==== SOURCE MATERIAL ====

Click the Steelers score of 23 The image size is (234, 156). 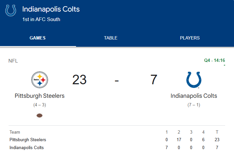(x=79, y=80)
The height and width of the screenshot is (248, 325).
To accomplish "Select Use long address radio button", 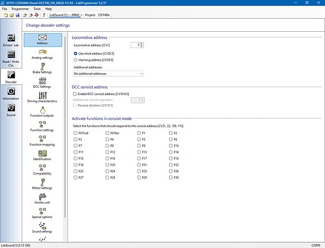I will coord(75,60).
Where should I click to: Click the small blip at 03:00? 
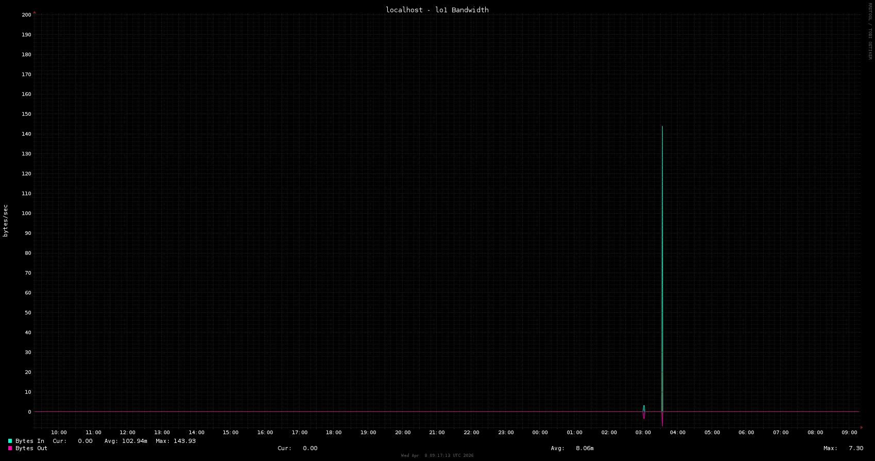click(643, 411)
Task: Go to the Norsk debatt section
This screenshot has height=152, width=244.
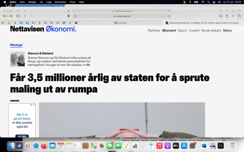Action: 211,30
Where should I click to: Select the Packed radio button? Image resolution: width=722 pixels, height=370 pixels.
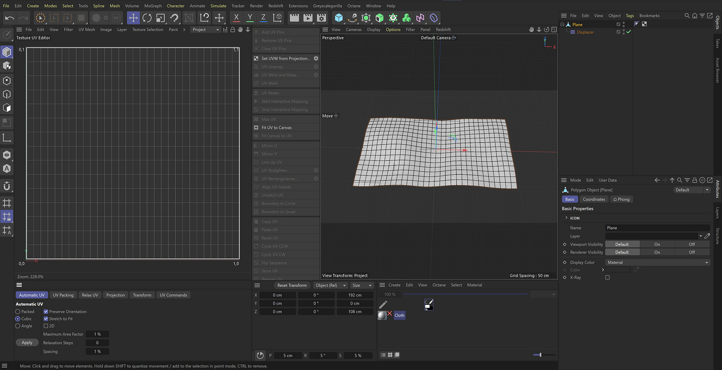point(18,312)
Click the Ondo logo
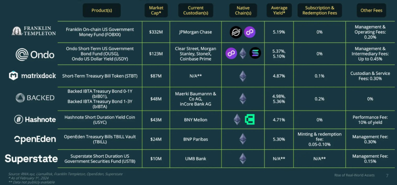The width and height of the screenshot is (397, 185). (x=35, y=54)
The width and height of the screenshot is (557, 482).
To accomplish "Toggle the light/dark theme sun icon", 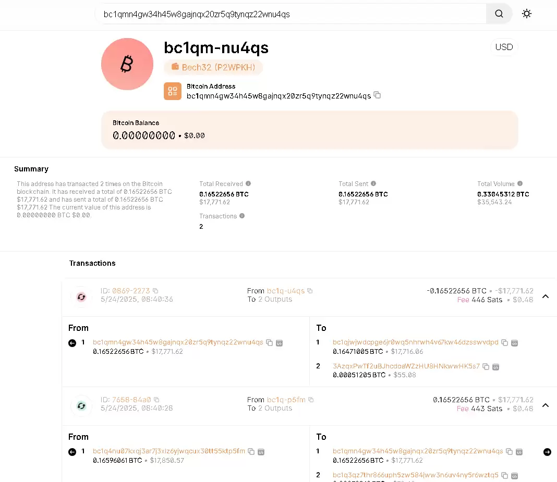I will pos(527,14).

====
==== SOURCE MATERIAL ====

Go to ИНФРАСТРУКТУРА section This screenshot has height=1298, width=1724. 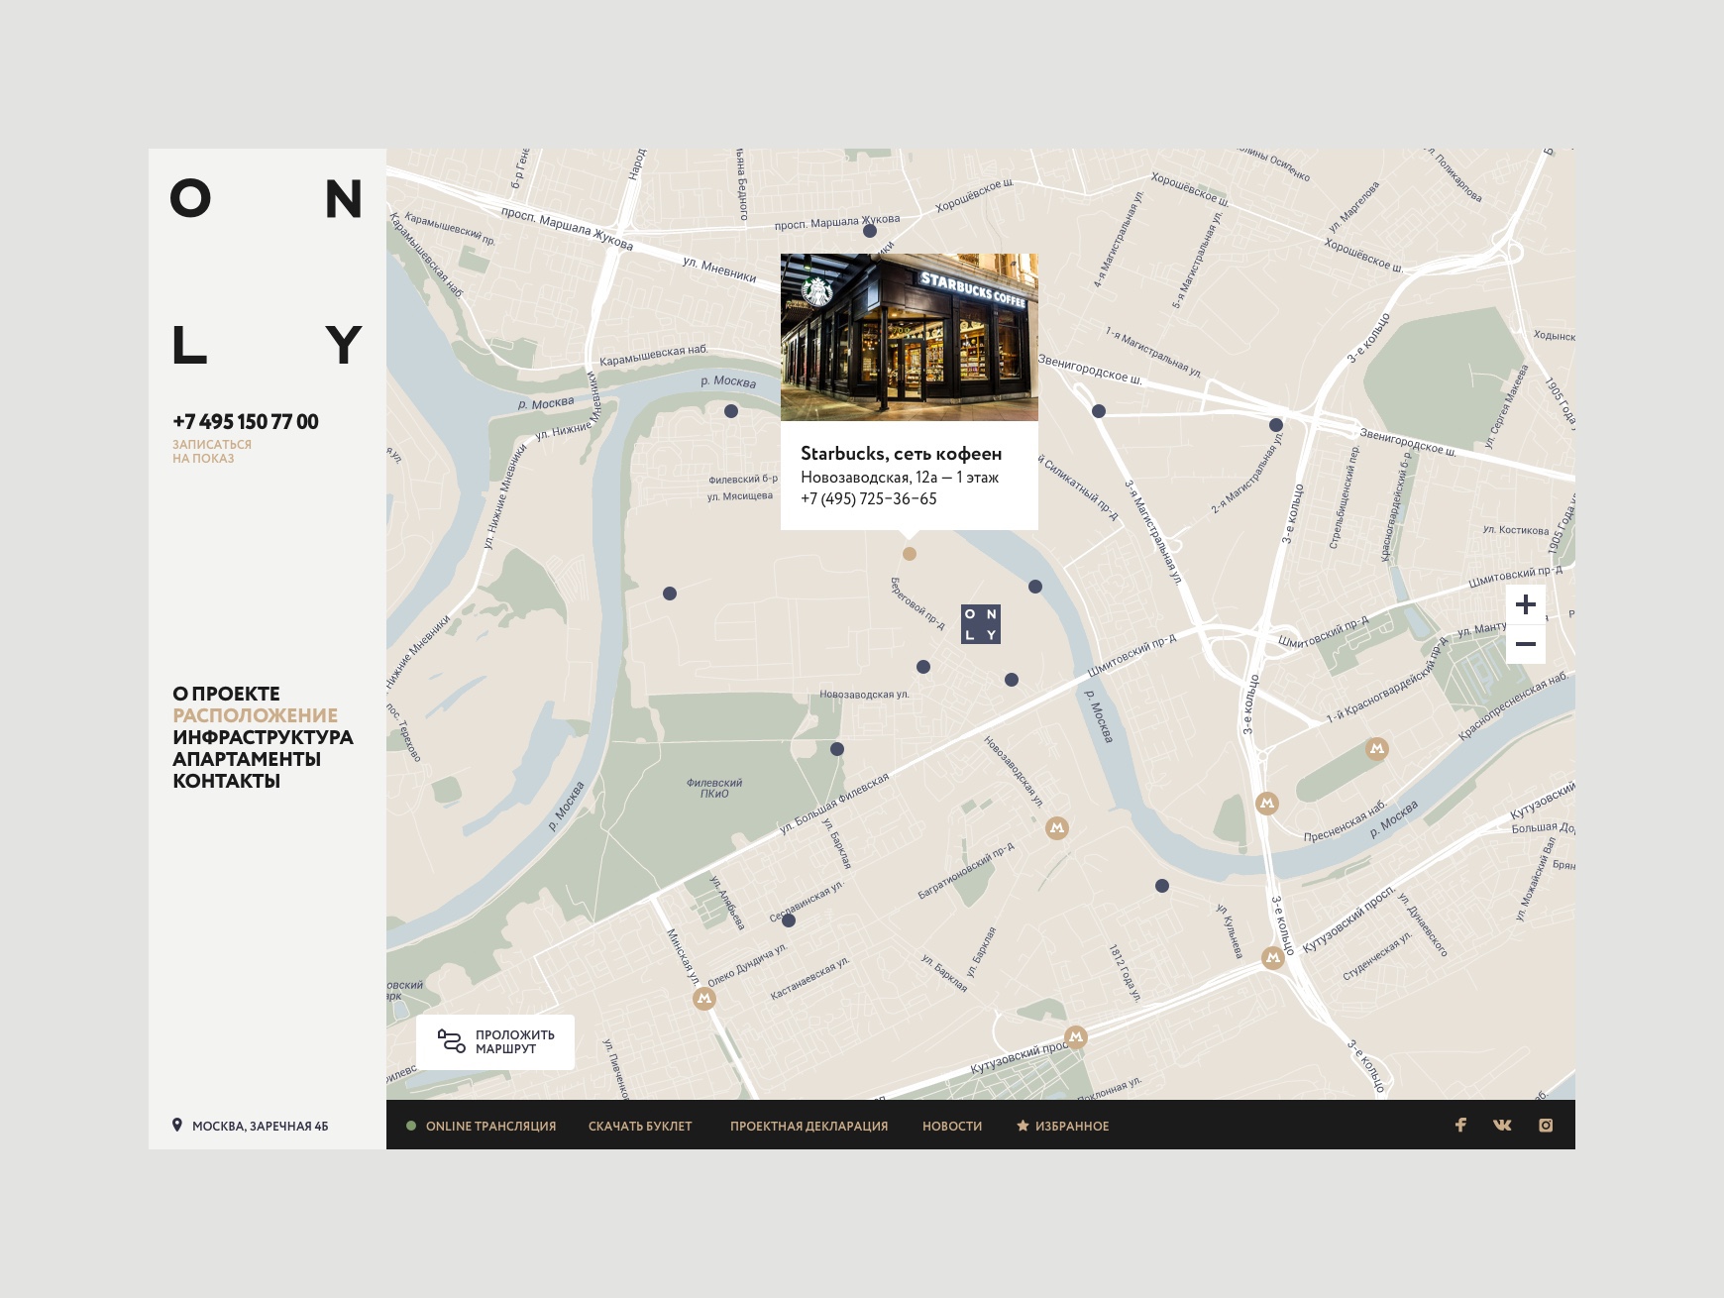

====

All pictures are to be skipped. Output, word for word, the lines in the data above starting at the line containing "This screenshot has height=152, width=244." and ending at the line containing "The width and height of the screenshot is (557, 482).".

This screenshot has height=152, width=244.
Action: 211,30
Where should I click to: Select the Packed radio button? Image resolution: width=722 pixels, height=370 pixels.
point(18,312)
Click the Ondo logo
The width and height of the screenshot is (397, 185). (x=35, y=54)
The width and height of the screenshot is (557, 482).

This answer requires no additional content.